● Text:
BEGIN
5.3. Diagnostic Algorithm

The diagnostic algorithm for CDI consists in EIA for GDH detection or NAAT, followed by EIA testing for toxins of the stool sample. Another approach is to test the stool sample simultaneously for GDH and free toxins (EIA), followed by NAAT or TC. According to the European Society of Clinical Microbiology and Infectious Diseases (ESCMID), the Infectious Diseases Society of America (IDSA), and the Society for Healthcare Epidemiology of America (SHEA) guidelines, a combination of diagnostic tests is recommended [24][99][24,101]. Clinical judgement is advocated in making the distinction between colonization versus infection in PCR positives/toxins negative cases [99][101]. This approach prevents unnecessary antibiotic use that may cause disruption of normal gut microbiota and selection of vancomycin-resistant enterococcus species [100][101][102,103]. A positive GDH test with a negative EIA test for toxins demands immediate treatment in selected cases with severe symptoms and a high index of suspicion for CDI in IBD patients [102][104].

5.4. Endoscopic and Histopathological Evaluation

The classic morphologic features of CDI, consisting in the detection of inflammatory pseudomembranes on endoscopic and histological evaluation, are generally not found in IBD patients. Pseudomembranes represent a layer of fibrin, necrotic epithelial cells, mucus, leukocytes, that create the typical endoscopic appearance of elevated whitish or yellowish plaques on the colonic mucosal surface [75][103][76,105]. It is speculated that an altered mucosal inflammatory response in active IBD, or as a result of immunomodulator use, may result in the inability to form pseudomembranes [104][106]. A lower gastrointestinal endoscopy with biopsies is useful to rule out other potential causes of diarrhea, such as cytomegalovirus colitis, ischemic colitis or amoebiasis [105][107], and to evaluate the extension and the severity of IBD.
END
● Explore the material:
**1)** Answer these questions using the text on diagnosing CDI, with one line for each answer, marked (a), (b) and (c).
(a) Whose guidelines recommend a combination of diagnostic tests?
(b) What do pseudomembranes consist of?
(c) Which other causes of diarrhea can a lower gastrointestinal endoscopy with biopsies help rule out?
**2)** Does each statement agree with the text on diagnosing CDI? Answer yes or no, and quote the words from the text that decide it.
(a) The classic pseudomembranes of CDI are usually found in IBD patients.
(b) One approach tests the stool sample for GDH and free toxins at the same time.
(c) Pseudomembranes look like elevated whitish or yellowish plaques on the colonic mucosal surface.
**3)** Transcribe the text on diagnosing CDI from "5.4. Endoscopic and" up to and including "severity of IBD.".

● Data:
BEGIN
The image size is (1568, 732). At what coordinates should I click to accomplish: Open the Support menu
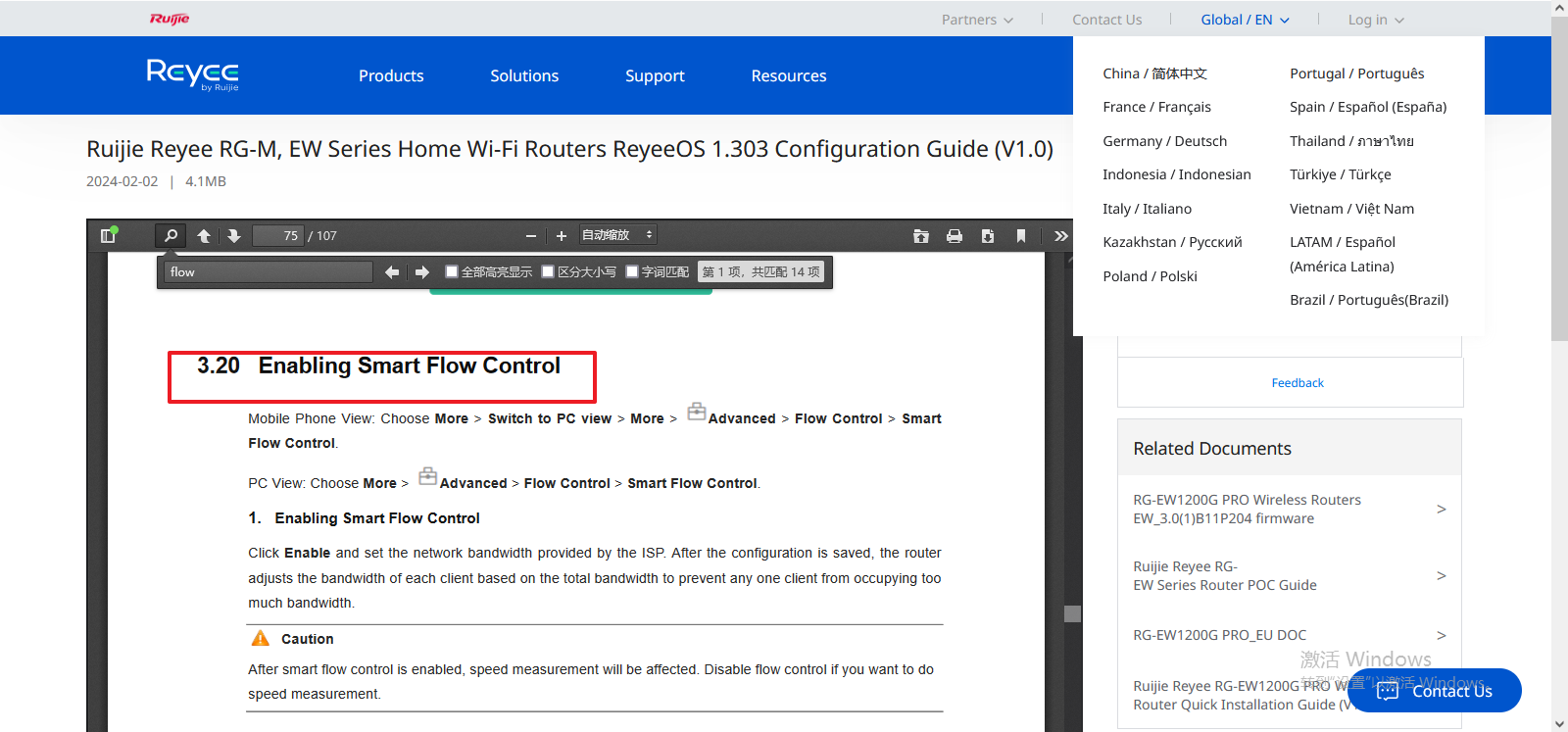(x=655, y=75)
END
● Solved problems:
**1)**
(a) The guidelines of the European Society of Clinical Microbiology and Infectious Diseases (ESCMID), the Infectious Diseases Society of America (IDSA), and the Society for Healthcare Epidemiology of America (SHEA).
(b) A layer of fibrin, necrotic epithelial cells, mucus, and leukocytes.
(c) Cytomegalovirus colitis, ischemic colitis, and amoebiasis.

**2)**
(a) No: "are generally not found in IBD patients."
(b) Yes: "Another approach is to test the stool sample simultaneously for GDH and free toxins (EIA), followed by NAAT or TC."
(c) Yes: "the typical endoscopic appearance of elevated whitish or yellowish plaques on the colonic mucosal surface"

**3)**
5.4. Endoscopic and Histopathological Evaluation

The classic morphologic features of CDI, consisting in the detection of inflammatory pseudomembranes on endoscopic and histological evaluation, are generally not found in IBD patients. Pseudomembranes represent a layer of fibrin, necrotic epithelial cells, mucus, leukocytes, that create the typical endoscopic appearance of elevated whitish or yellowish plaques on the colonic mucosal surface [75][103][76,105]. It is speculated that an altered mucosal inflammatory response in active IBD, or as a result of immunomodulator use, may result in the inability to form pseudomembranes [104][106]. A lower gastrointestinal endoscopy with biopsies is useful to rule out other potential causes of diarrhea, such as cytomegalovirus colitis, ischemic colitis or amoebiasis [105][107], and to evaluate the extension and the severity of IBD.